Try StreamSets

This tutorial covers the steps needed to try StreamSets DataOps Platform. Although the tutorial provides a simple use case, keep in mind that StreamSets is a powerful platform that enables you to build, run, and monitor large numbers of complex pipelines.

To complete this tutorial, you must have an existing StreamSets account. If you do not have one, use the following URL to sign up for a free account:
Note: When you sign up, StreamSets grants your user account all of the roles required to complete the tasks in this tutorial. If you are invited to join an existing organization, your user account might not be granted the required roles.
To try StreamSets, complete the following steps:
  1. Set up a Deployment
  2. Build a Pipeline
  3. Run a Job
  4. Monitor the Job

Set up a Deployment

Before you can build a pipeline, you must set up a deployment of StreamSets engine instances.

A deployment is a group of identical engine instances. A deployment defines the engine type, version, and configuration to use.
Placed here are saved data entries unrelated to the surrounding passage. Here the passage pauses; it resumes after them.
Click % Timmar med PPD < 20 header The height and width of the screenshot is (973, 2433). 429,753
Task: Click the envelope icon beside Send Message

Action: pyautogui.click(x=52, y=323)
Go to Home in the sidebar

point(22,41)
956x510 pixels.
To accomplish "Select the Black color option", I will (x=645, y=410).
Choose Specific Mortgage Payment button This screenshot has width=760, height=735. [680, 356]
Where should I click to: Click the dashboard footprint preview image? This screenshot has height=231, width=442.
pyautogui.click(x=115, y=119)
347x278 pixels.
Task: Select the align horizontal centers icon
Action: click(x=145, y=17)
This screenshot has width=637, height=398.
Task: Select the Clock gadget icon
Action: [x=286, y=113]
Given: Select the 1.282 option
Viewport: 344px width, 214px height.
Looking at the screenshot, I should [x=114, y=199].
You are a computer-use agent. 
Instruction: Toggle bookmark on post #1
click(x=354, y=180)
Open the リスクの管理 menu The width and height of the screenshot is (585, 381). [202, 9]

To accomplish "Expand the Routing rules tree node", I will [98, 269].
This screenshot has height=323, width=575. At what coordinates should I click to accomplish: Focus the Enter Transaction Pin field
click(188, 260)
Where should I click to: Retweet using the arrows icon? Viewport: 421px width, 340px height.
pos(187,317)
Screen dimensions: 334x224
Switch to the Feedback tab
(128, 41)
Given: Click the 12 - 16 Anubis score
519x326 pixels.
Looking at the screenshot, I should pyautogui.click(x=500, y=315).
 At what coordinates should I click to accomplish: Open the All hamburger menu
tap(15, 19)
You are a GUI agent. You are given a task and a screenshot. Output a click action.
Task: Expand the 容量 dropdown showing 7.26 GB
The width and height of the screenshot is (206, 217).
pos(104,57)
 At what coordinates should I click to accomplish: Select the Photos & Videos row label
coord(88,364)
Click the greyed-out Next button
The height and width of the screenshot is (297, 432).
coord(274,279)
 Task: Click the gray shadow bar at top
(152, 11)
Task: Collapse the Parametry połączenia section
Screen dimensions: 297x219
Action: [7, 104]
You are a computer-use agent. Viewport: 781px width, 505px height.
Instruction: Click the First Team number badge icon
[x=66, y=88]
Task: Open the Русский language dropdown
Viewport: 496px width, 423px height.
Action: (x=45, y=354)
You can deploy and launch multiple instances of the configured engine.

The simplest way to deploy your first engine is to create a self-managed deployment that launches a single Data Collector engine instance on a local on-premises machine. After creating the deployment, you set up the machine and complete the installation requirements for the engine. You then run a command that installs and launches the engine on the machine that you have set up.

These instructions provide steps to create a deployment that launches Data Collector using a tarball. If you'd prefer to deploy Data Collector using a Docker image, simply select Docker image for the engine installation type as you follow the steps below. Or, to quickly deploy Data Collector, click Quick Start > Deploy Data Collector using Docker in the top toolbar.

Tip: After getting started, you might consider using one of the cloud service provider integrations that StreamSets provides, such as the Amazon Web Services (AWS) and Google Cloud Platform (GCP) environments and deployments. With these integrations, Control Hub automatically provisions the resources needed to run the engine type in your cloud service provider account, and then deploys engine instances to those resources.
  1. Use the following URL to log in to StreamSets:

    Control Hub displays the Getting Started view.

  2. In the Control Hub Navigation panel, click Set Up > Deployments, as follows:

  3. Click the Create Deployment icon: .
  4. For the deployment name, enter Tutorial.
  5. Use the default values for the remaining properties, and then click Save & Next.
  6. In the Configure Engine section, click 3 stage libraries selected.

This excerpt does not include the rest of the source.